Poursuivez le texte sur le soutien des banques et de l'économie face à la crise, en reprenant juste après « Mais jusqu'où s'endetter ? ».
··· TEXTE À LIRE
Quels autres impacts directs pour les banques ? Toutes les réserves de capital et de liquidité pourront être mobilisées, y compris celles du Pilier II dont les exigences sont forcément revues à la baisse. Les stress tests de 2020 sont reportés. Un soulagement pour certains mais surtout un casse-tête pour la majorité des acteurs, qui se doit d’adapter son calendrier et revoir drastiquement le pilotage de ses réserves au regard de la supervision bancaire. La place attend évidemment de la flexibilité et de la souplesse et de la part de la BCE sur cet aspect, notamment lorsque la reprise s’enclenchera.

Par ailleurs la Banque de France a proposé une série de mesures pour le soutien de l’activité comme le relâchement du coussin contracyclique (capital de 0,5% pouvant être utilisé pour financer des entreprises), la mobilisation de la médiation pour rééchelonner les échéances bancaires, l’accès élargi des créances PME au refinancement de la Banque de France, et le suivi rapproché de la situation des entreprises du secteur. Une grande nouveauté pour les banques qui vont devoir piloter la gestion de ce coussin contracyclique et être capable d’avoir une flexibilité suffisante pour atteindre de nouveau le seuil de 0,5% post crise au bon moment.

Les états devront payer le prix fort pour permettre aux banques de soutenir l’économie

300 milliards pour garantir les prêts, pas de faillite, 45 milliards d’aides directes pour les salariés et les entreprises (chômage partiel notamment), 1500 euros d’indemnités mensuelles pour les indépendants, report du paiement de charges sociales et fiscales, chômage partiel jusqu’à 4,5 SMIC,.. Voilà une partie de l’arsenal brandi par la France pour faire face. L’Allemagne avait évoqué 550 milliards et l’Espagne vient d’annoncer 200 milliards d’euros de garanties sur les prêts. Une partie de ces mesures sera financée par la dette publique qui dépassera 100% du PIB, plus indolore en ce contexte de taux bas tant que la France est considérée comme solvable. Mais jusqu’où s’endetter ?
······
··· EXTRAITS DE DONNÉES
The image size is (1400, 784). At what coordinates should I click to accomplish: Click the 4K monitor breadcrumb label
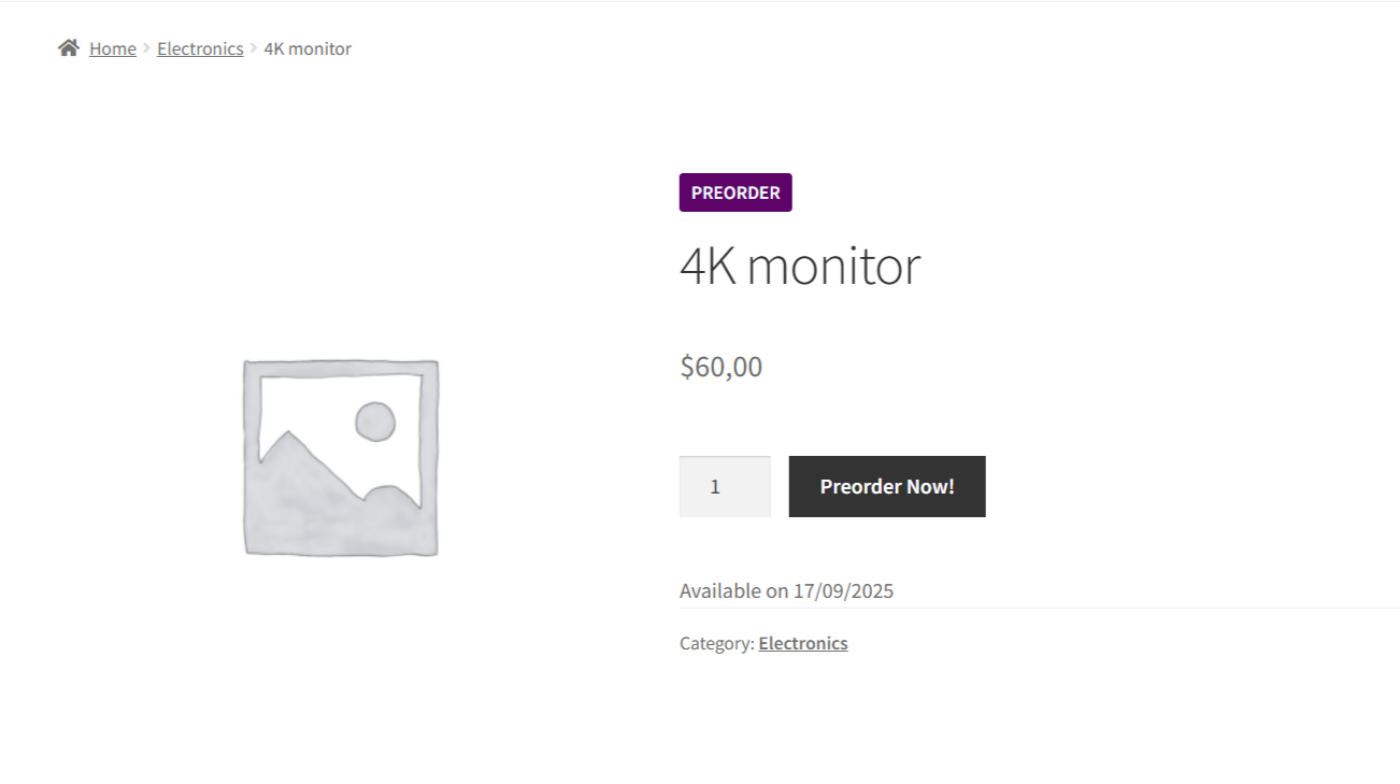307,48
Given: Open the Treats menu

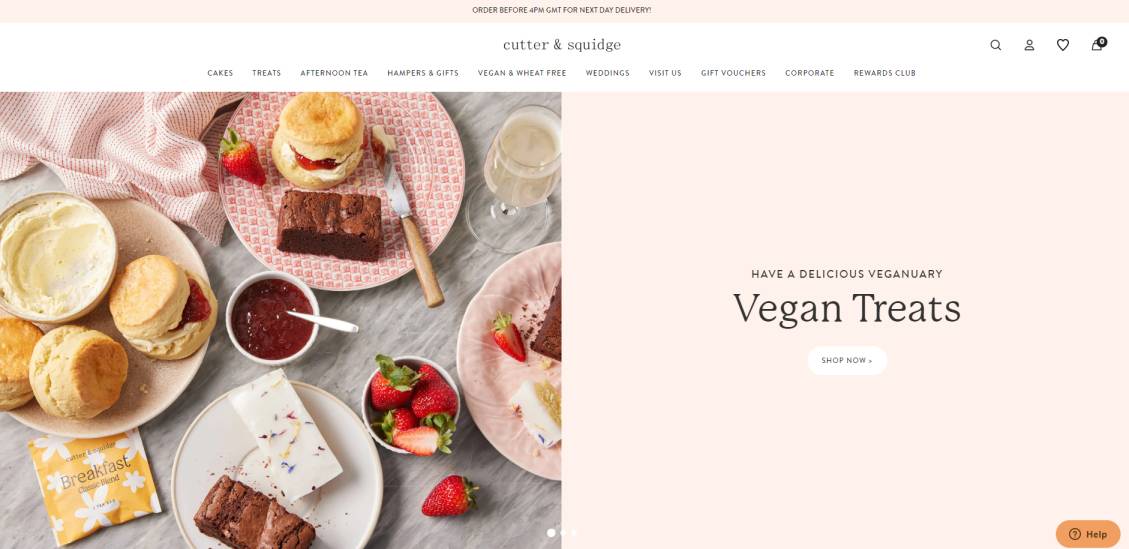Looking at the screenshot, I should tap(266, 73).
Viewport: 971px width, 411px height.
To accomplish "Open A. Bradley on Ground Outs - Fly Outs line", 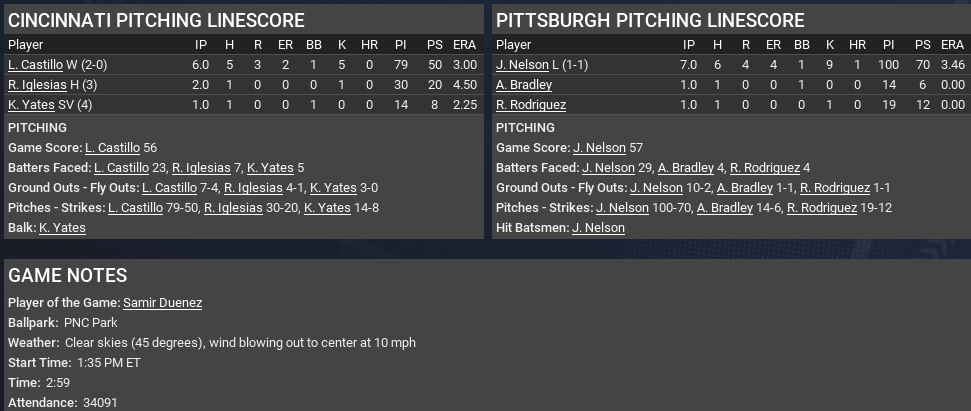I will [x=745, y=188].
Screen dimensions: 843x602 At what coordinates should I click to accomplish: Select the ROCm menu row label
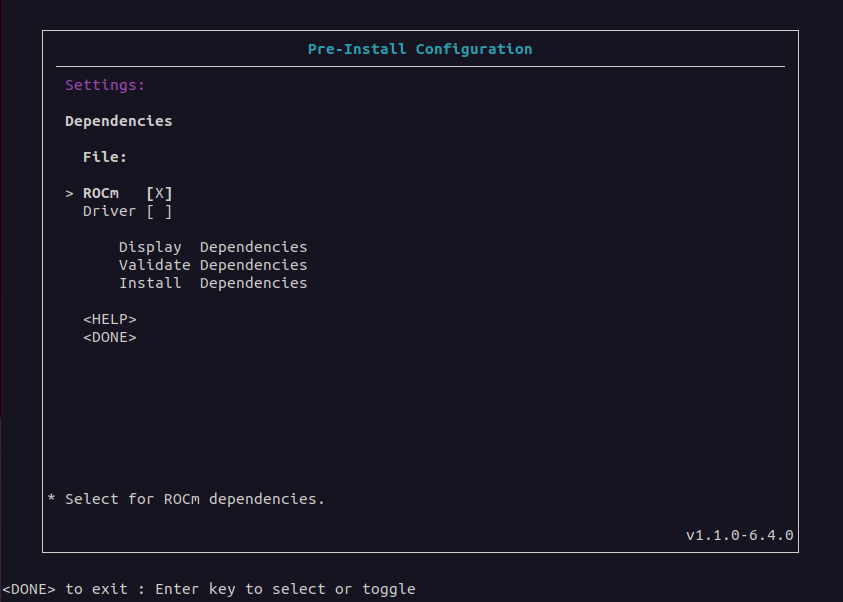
······
= RÉPONSE ATTENDUE =
Par ailleurs comment cela va-t-il fonctionner pour les banques concernant les nouveaux prêts aux entreprises ? Le gouvernement devrait utiliser le mécanisme de garanties proposé par Bpifrance pour réduire le risque des banques à hauteur de 90% (entre 30% et 70% habituellement) sur les nouveaux prêts accordés pour un maximum de 300 milliards. Traditionnellement, ce mécanisme garantit les prêts bancaires lors de la création d’entreprises ou leur transmission, les prêts de développement des entreprises, ou le renforcement de la trésorerie des entreprises à travers la mise en place de prêts de fond de roulement. Dans ce contexte, la trésorerie des entreprises apparaît donc comme l’élément clé pour survivre et ce mécanisme semble indispensable. Les banques seront donc le relais des aides de l’état et pourront inscrire ces nouveaux prêts à leurs bilans en limitant nécessairement le risque induit, qui sera transféré à l’état par le bais de Bpifrance. Elles devront mettre en place ces nouveaux prêts tout en restant capable de gérer les prêts existants et intégrer le risque restant et le rééchelonnement des remboursements (reportés à 6 mois à ce stade). Ces dernières mesures auront un impact certain sur la gestion ALM des banques : adaptation des TCI, revue de certains modèles, flexibilité accrue pour inclure les nouveaux prêts et piloter la liquidité,…

Nous reviendrons dans un prochain article sur le financement de ces mesures qui nécessiteront probablement un effort collectif, notamment à travers des emprunts obligataires bien spécifiques ou une mobilisation d’une certaine partie de l’épargne. Là encore les banques auront leur rôle à jouer et verront un impact sur leur fonctionnement à mesure qu’elles seront sollicitées. La BCE est également vu comme un maillon clé de l’équilibre financier, à travers les rachats d’actifs notamment, mais dispose sans doute d’une marge de manœuvre de plus en plus limitée.

Pour que le « nous sommes en guerre » d’Emmanuel Macron ne résonne plus que comme un lointain souvenir, les banques vont donc devoir faire preuve d’une énergie sans faille et fournir les efforts nécessaires pour assurer le soutien de l’économie avec ces aides de l’état. S’en suivra alors un changement certain de leur business model et une adaptation nécessaire pour absorber les changements indus. Dès lors nous pourrons prononcer sereinement ces mots : « nous sommes guéris ».